Sound: Having had no discs before where I could switch between a 5.1 and 2.0 during the movie itself, I found it to be truly a treat. The opening credits when the title flashes on alone is worth flipping between to showcase the 5.1 sound to those who don't have it. Heck, even my mother was floored by it, and she doesn't usually notice those things. The soundtrack after the opening isn't as varied as some movies, but during the combat sequences and other effects, the 5.1 track is very well done. It's like the Fifth Element, you just can't not rave about it. The Japanese 2.0 soundtrack, while not in the same class as the 5.1 track, is excellent as well.
Video: I've heard some talk on the newsgroups that during one sequence in particular that there was a lot of artifacting on a police officers helmet where it says "Police". Later dissemination found that this is visible on the LD released previously, as well as the VHS tape. So, ignore that comment and don't let it sway you to not picking this disc up. The video is spectacular.

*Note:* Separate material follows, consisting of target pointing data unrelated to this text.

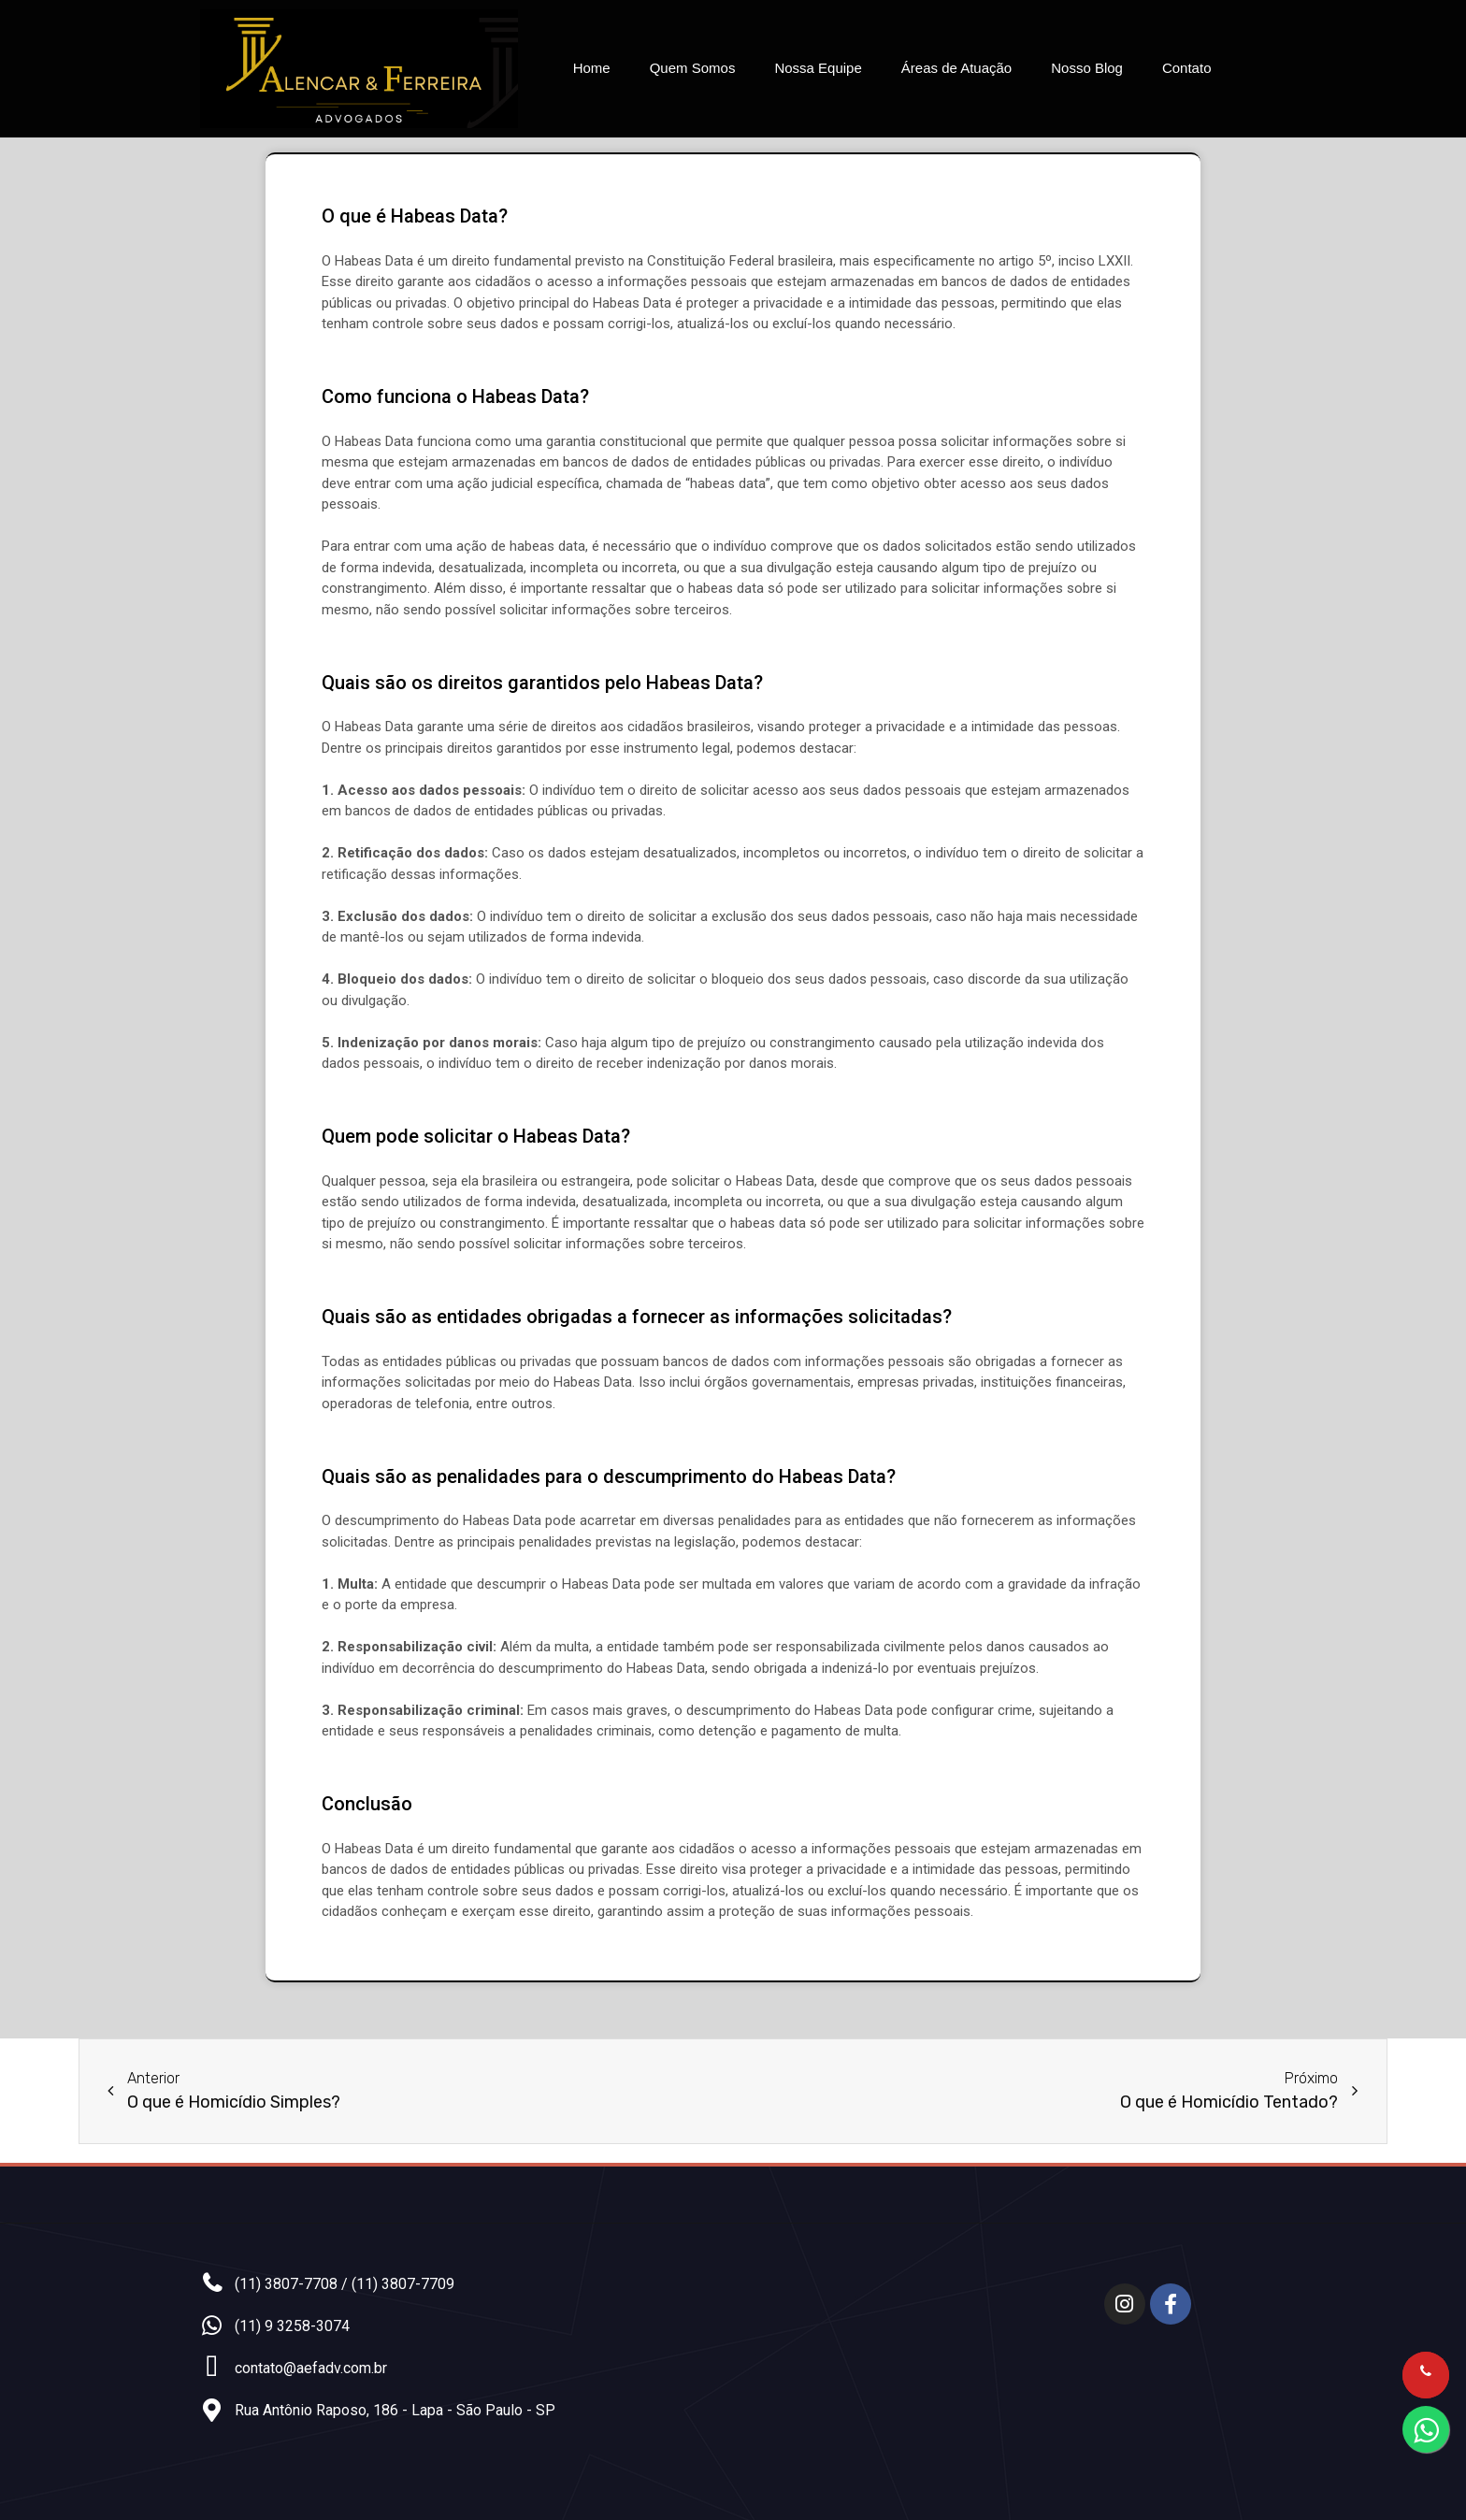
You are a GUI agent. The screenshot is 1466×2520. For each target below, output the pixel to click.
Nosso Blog (1087, 68)
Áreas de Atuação (956, 68)
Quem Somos (693, 68)
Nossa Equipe (817, 68)
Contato (1187, 68)
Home (592, 68)
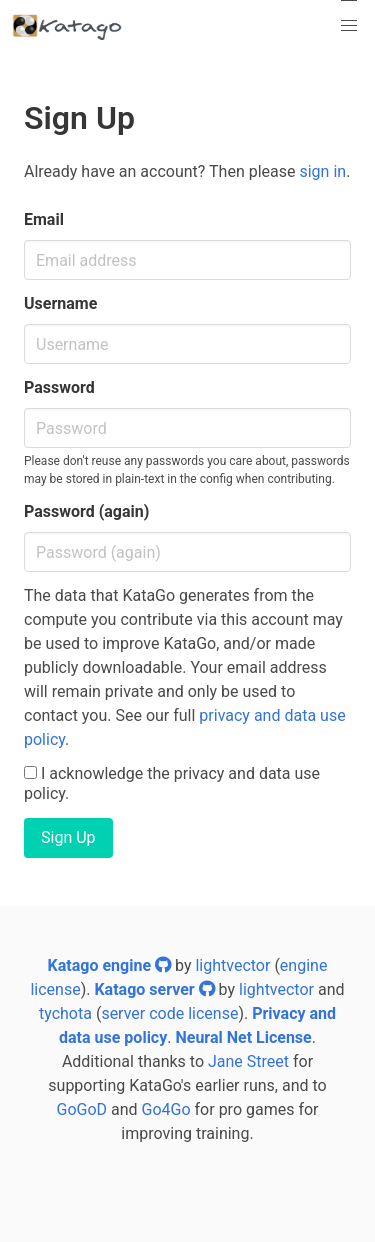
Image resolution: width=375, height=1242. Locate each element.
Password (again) (86, 511)
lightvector (232, 965)
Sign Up (68, 837)
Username (60, 303)
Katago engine (109, 965)
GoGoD (81, 1109)
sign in (322, 171)
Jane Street (248, 1061)
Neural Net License (243, 1037)
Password (59, 387)
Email (44, 219)
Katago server (154, 989)
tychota (65, 1013)
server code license (169, 1013)
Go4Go (166, 1109)
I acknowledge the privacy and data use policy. (172, 783)
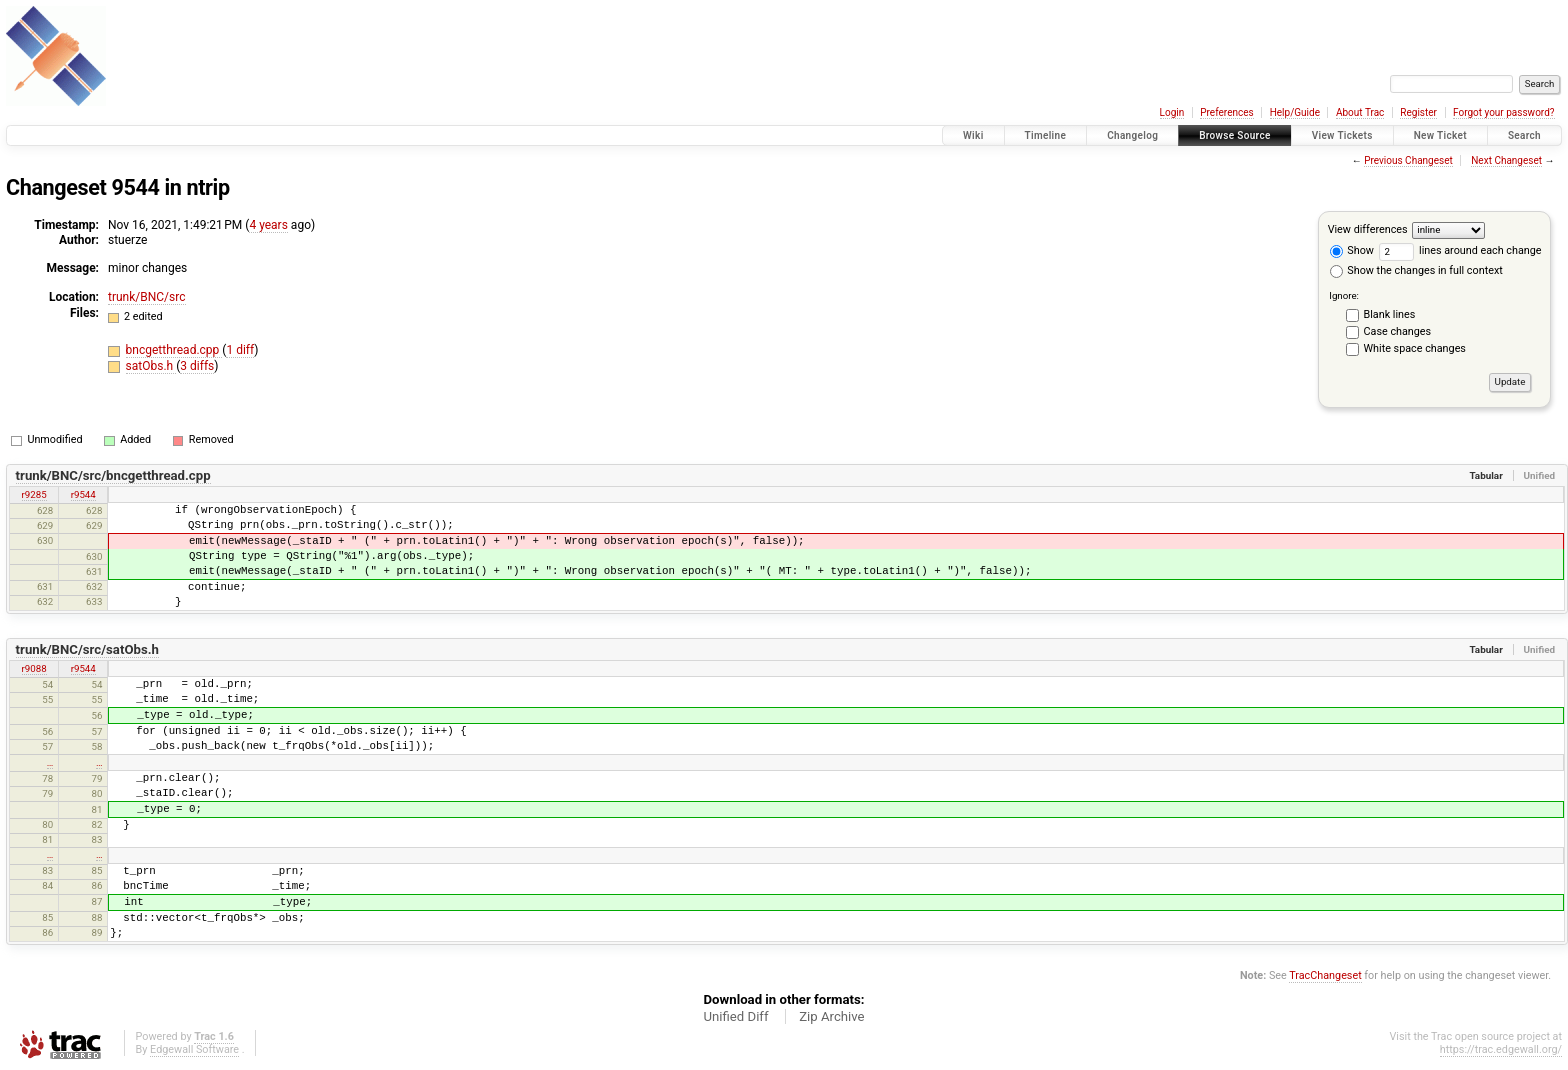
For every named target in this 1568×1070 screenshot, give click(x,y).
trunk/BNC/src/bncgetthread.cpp (113, 475)
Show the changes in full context (1416, 270)
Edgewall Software (194, 1049)
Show (1352, 250)
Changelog (1132, 135)
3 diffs (197, 366)
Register (1418, 112)
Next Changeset (1506, 160)
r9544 (83, 494)
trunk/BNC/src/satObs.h (87, 649)
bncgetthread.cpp (174, 350)
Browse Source (1235, 135)
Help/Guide (1295, 112)
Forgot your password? (1504, 112)
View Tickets (1342, 135)
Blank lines (1390, 314)
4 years (268, 225)
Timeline (1046, 135)
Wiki (973, 135)
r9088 (34, 668)
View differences (1368, 229)
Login (1172, 112)
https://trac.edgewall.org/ (1501, 1049)
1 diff (240, 350)
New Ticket (1440, 135)
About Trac (1360, 112)
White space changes (1415, 348)
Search (1524, 135)
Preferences (1226, 112)
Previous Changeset (1408, 160)
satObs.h (151, 366)
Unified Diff (735, 1016)
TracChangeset (1325, 975)
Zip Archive (831, 1016)
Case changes (1398, 331)
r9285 (34, 494)
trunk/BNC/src (147, 297)
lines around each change (1460, 250)
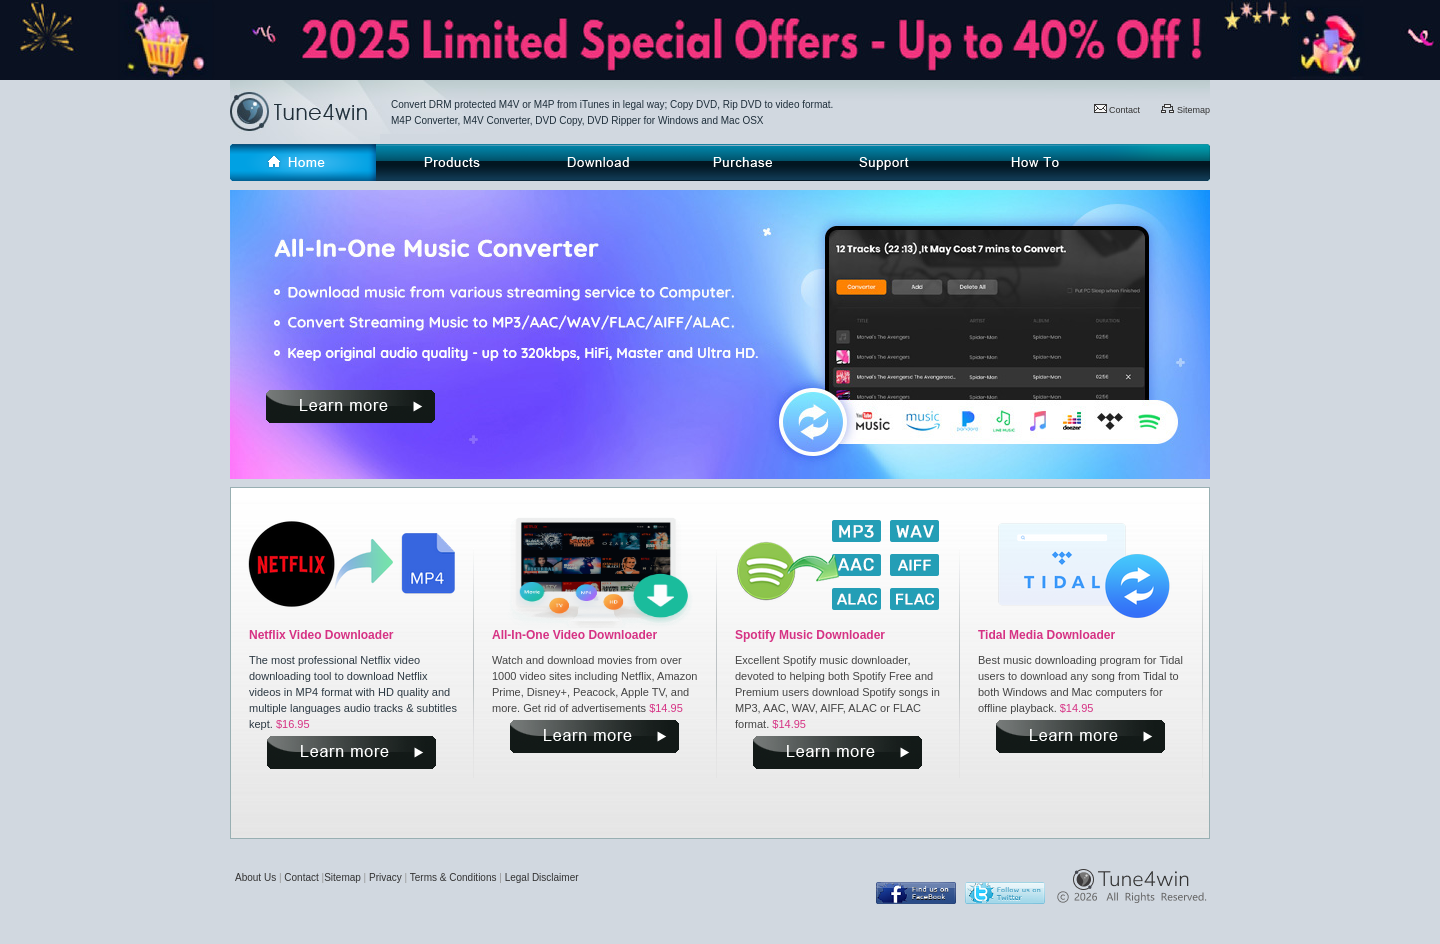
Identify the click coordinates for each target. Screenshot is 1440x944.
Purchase (741, 162)
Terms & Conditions (453, 877)
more (350, 406)
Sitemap (1185, 110)
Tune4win (310, 112)
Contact (1117, 110)
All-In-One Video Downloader (574, 635)
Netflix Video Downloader (321, 635)
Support (887, 162)
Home (303, 162)
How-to (1034, 162)
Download (595, 162)
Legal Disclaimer (542, 877)
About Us (255, 877)
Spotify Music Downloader (810, 635)
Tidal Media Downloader (1046, 635)
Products (449, 162)
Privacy (385, 877)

The menus are kind of bland... that comes from being spoiled by Pioneer and their animated menus and sounds and whiz-bang stuff. The character information, world background and other text screens are well presented, though as some had hoped, no storyboards are to be found. Other than that, it's a decent system.
Packaging comes in the form of a keepcase with the standard cover seen on the other media releases of GitS.
All in all, it's definitely a disc to have in most home theater enthusiasts library for a showcase. Anime fans who passed on the Laserdisc should pick this up definitely, as well as those upgrading from VHS. As you can tell by the list on the main page, there aren't many anime titles out at the moment. So take a chance, pick a few up. You may find yourself enjoying them more than you would think!
English Dolby Digital 5.1,Japanese Dolby SurroundJapanese and English subtitles,Original Theatrical Trailer,30 minute "Making Of" documentary
Toshiba CF36H50 36" TV, Pioneer 414 codefree DVD player, Sony STR-DE915 DD receiver, Monster S-Video cable and Sony speakers.